15

This question was inducted by this StackOverflow question about unsafe casts: Java Casting method without knowing what to cast to. While answering the question I encountered this behaviour I couldn't explain based on purely the specification

I found the following statement in The Java Tutorials at the Oracle docs:

It is not explained what "if necessary" means exactly, and I've found no mention about these casts in the Java Language Specification at all, so I started to experiment.

Let's look at the following piece of code:

// Java source
public static <T> T identity(T x) {
    return x;
}
public static void main(String args[]) {
    String a = identity("foo");
    System.out.println(a.getClass().getName());
    // Prints 'java.lang.String'

    Object b = identity("foo");
    System.out.println(b.getClass().getName());
    // Prints 'java.lang.String'
}

Compiled with javac and decompiled with the Java Decompiler:

// Decompiled code
public static void main(String[] paramArrayOfString)
{
    // The compiler inserted a cast to String to ensure type safety
    String str = (String)identity("foo");
    System.out.println(str.getClass().getName());

    // The compiler omitted the cast, as it is not needed
    // in terms of runtime type safety, but it actually could
    // do an additional check. Is it some kind of optimization
    // to decrease overhead? Where is this behaviour specified?
    Object localObject1 = identity("foo");
    System.out.println(localObject1.getClass().getName());
}

I can see that there is a cast which ensures type safety in the first case, but in the second case it is omitted. It is fine of course, because I want to store the return value in an Object typed variable, so the cast is not strictly necessary as per type safety. However it leads to an interesting behaviour with unsafe casts:

public class Erasure {
    public static <T> T unsafeIdentity(Object x) {
        return (T) x;
    }

    public static void main(String args[]) {
        // I would expect c to be either an Integer after this
        // call, or a ClassCastException to be thrown when the
        // return value is not Integer
        Object c = Erasure.<Integer>unsafeIdentity("foo");
        System.out.println(c.getClass().getName());
        // but Prints 'java.lang.String'
    }
}

Compiled and decompiled, I see no type cast to ensure correct return type at runtime:

// The type of the return value of unsafeIdentity is not checked,
// just as in the second example.
Object localObject2 = unsafeIdentity("foo");
System.out.println(localObject2.getClass().getName());

This means that if a generic function should return an object of a given type, it is not guaranteed it will return that type ultimately. An application using the above code will fail at the first point where it tries to cast the return value to an Integer if it does so at all, so I feel like it breaks the fail-fast principle.

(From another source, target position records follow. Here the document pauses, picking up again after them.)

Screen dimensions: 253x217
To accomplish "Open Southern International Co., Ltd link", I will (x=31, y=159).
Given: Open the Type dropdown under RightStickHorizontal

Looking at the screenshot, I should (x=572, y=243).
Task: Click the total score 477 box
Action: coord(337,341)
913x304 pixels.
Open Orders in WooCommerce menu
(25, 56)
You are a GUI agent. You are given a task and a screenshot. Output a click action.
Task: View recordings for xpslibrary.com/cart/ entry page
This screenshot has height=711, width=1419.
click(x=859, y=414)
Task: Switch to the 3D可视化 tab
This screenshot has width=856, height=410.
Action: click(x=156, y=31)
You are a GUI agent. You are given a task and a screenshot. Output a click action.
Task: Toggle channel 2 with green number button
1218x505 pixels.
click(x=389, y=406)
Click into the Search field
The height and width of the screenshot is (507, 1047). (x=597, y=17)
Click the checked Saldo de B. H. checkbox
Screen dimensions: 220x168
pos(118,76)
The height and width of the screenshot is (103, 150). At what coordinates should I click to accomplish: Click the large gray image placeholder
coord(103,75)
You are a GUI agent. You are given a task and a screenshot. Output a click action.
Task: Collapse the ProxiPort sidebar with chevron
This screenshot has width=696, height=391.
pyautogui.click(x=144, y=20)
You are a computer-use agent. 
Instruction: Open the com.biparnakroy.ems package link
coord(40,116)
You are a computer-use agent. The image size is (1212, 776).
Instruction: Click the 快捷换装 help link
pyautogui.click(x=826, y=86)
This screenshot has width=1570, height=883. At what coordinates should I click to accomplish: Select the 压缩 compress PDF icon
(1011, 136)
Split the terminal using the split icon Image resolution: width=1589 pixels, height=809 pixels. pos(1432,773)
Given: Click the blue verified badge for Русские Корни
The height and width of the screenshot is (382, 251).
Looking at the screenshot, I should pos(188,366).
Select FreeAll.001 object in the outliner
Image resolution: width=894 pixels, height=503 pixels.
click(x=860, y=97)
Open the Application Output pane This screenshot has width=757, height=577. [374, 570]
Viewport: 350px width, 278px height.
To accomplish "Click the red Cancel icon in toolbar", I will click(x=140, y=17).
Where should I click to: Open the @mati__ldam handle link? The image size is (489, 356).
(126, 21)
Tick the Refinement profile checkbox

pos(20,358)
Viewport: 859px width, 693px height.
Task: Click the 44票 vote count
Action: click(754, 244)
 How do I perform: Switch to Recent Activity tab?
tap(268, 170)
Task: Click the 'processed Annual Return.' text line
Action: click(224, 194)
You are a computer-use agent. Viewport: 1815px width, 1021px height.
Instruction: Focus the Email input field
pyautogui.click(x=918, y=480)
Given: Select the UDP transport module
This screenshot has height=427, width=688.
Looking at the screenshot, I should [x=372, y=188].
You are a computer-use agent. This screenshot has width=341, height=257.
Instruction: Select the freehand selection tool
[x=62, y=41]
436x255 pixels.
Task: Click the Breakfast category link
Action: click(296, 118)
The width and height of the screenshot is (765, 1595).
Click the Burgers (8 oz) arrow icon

What are the exact rules of the compiler inserting this cast during compilation that ensures type safety and where are those rules specified?

EDIT:

I see that the compiler will not dig into the code and try to prove that the generic code really returns what it should, but it could insert an assertation, or at least a type cast (which it already does in specific cases, as seen in the first example) to ensure correct return type, so the latter would throw a ClassCastException:

// It could compile to this, throwing ClassCastException:
Object localObject2 = (Integer)unsafeIdentity("foo");
Community
  • 1
  • 1
Tamas Hegedus
  • 28,755
  • 12
  • 63
  • 97
  • I'm not an expert on this topic, but I don't think the compiler can do any checking in this case because (1) when it sees the line `return (T) x;`, it has no way to know statically that `x` can't be converted to `T`; and (2) when you actually call `unsafeIdentity`, the compiler can't know that this will fail _because it will not delve into the code of the method and look for statements that will fail_. Basically, I think this means that the cast to `(T)` in the method is useless. – ajb Jan 02 '16 at 04:16
  • Thanks @ajb, of course that cast to (T) is useless, it is really a minimalist example. But it could easily compile the outer function to `Object o = (Integer)unsafeIdentity("foo");`, and that would throw a `ClassCastException` or am I missing something? – Tamas Hegedus Jan 02 '16 at 04:21
  • I don't think that the compiler will / must ever insert an assertion unless you code it so why should it do it here? But the remainder of the question is interesting, +1. – 5gon12eder Jan 02 '16 at 04:31
  • 1
    OK, I see--the method is declared as returning a `T`, so I can see how the compiler might be able to add this check without reading the code of the method. But that would add unnecessary overhead in the vast majority of cases, including lots of `Collections` classes where, say, a `get()` method returns a generic type. That's probably an unacceptable tradeoff. – ajb Jan 02 '16 at 04:34
  • Did you check if the compiler creates a bridge method? – user1803551 Jan 02 '16 at 06:39
  • 1
    I don't fully understand the question. Why should it insert a cast? It clearly warns about an unchecked cast when compiling the `unsafeIdentity` method, and from that on, there are no guarantees about the type anyhow. However, I think that http://hg.openjdk.java.net/jdk8/jdk8/langtools/file/756ae3791c45/src/share/classes/com/sun/tools/javac/jvm/Gen.java#l2328 might be relevant here, as it clearly says that it simply does not insert the cast when it is not necessary (and in fact, this may even be the answer to your question - but I'm not sure) – Marco13 Jan 02 '16 at 11:48
  • "An application using the above code will fail at the first point where it tries to cast the return value to an `Integer` if it does so at all, so I feel like it breaks the fail-fast principle." When a cast fails at runtime, it *always* fails only when it actually tries the cast. When they intend to detect it early, they do so during compile-time. – Olathe Jan 02 '16 at 12:21
  • @Marco13 I'm not saying it should, I just say it could. The piece of source is promising, I have never dug into the OpenJDK source until now. So you say that this piece of behaviour is not specified and is implementation dependent? – Tamas Hegedus Jan 02 '16 at 20:25
  • @Olathe Exactly! That's why I think the compiler could enforce an implicit cast on generic return values. – Tamas Hegedus Jan 02 '16 at 20:39
  • I added a reference to another stack overflow question, which made me think about this topic originally – Tamas Hegedus Jan 02 '16 at 21:07

3 Answers3

6

If you can't find it in the specification, that means it's not specified, and it is up to the compiler implementation to decide where to insert casts or not, as long as the erased code meets the type safety rules of non-generic code.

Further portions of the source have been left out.